Dopo la rivalutazione del marco del 4 marzo 1961, ad esempio, le pressioni sulla sterlina si intensificarono, portando alla stipula di alcuni accordi di scambio tra le banche centrali, che prevedevano l’impegno a mantenere i loro saldi in valuta anziché convertirli in oro, fornendo anche un miliardo di dollari alla Gran Bretagna. Un ulteriore prestito agli inglesi fu fornito, nel 1964, dalla Fed di New York, in quanto gli americani, dato che la sterlina era la seconda valuta di riserva internazionale e, una sua svalutazione, avrebbe comportato forti pressioni sul dollaro, si impegnarono a far sì che il valore della divisa inglese non cadesse aprendo una linea di credito di tre miliardi di dollari verso la Gran Bretagna.

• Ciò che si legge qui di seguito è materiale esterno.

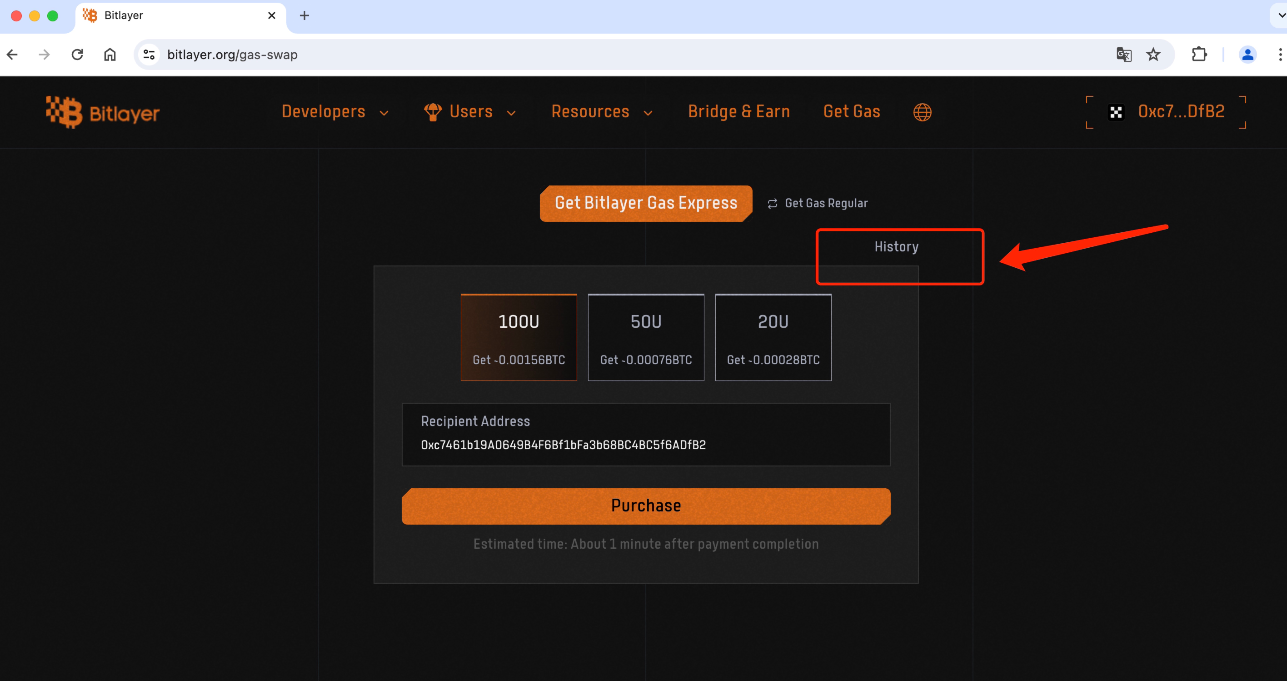The height and width of the screenshot is (681, 1287).
Task: Click the Bitlayer logo in header
Action: coord(103,112)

Altre due iniziative devono essere prese in considerazione in questo quadro di eventi: il Gold Pool, che funzionò nel periodo 1961-1967, e i diritti speciali di prelievo presso l’FMI, le cui trattative, iniziate nel 1963, si conclusero nel 1967 con disposizioni che entrarono effettivamente in regime nel 1969. I negoziati per

creare nuove riserve, alternative al dollaro, furono inaugurati dal Gruppo dei Dieci, ovvero il G-10. Nel 1961, quindi, le nazioni industrializzate decisero, attraverso gli Accordi Generali di Prestito, di aumentare la proprio quota, denominata nelle varie valute nazionali, per un totale di sei miliardi di dollari, legando l’accesso a queste risorse all’approvazione dei ministri delle finanze dei paesi industrializzati. Nel 1963 venne inoltre creato un gruppo composto da alti delegati finanziari, che propose un altro aumento delle quote dei paesi, pari al 25%, che venne eseguito nel 1966.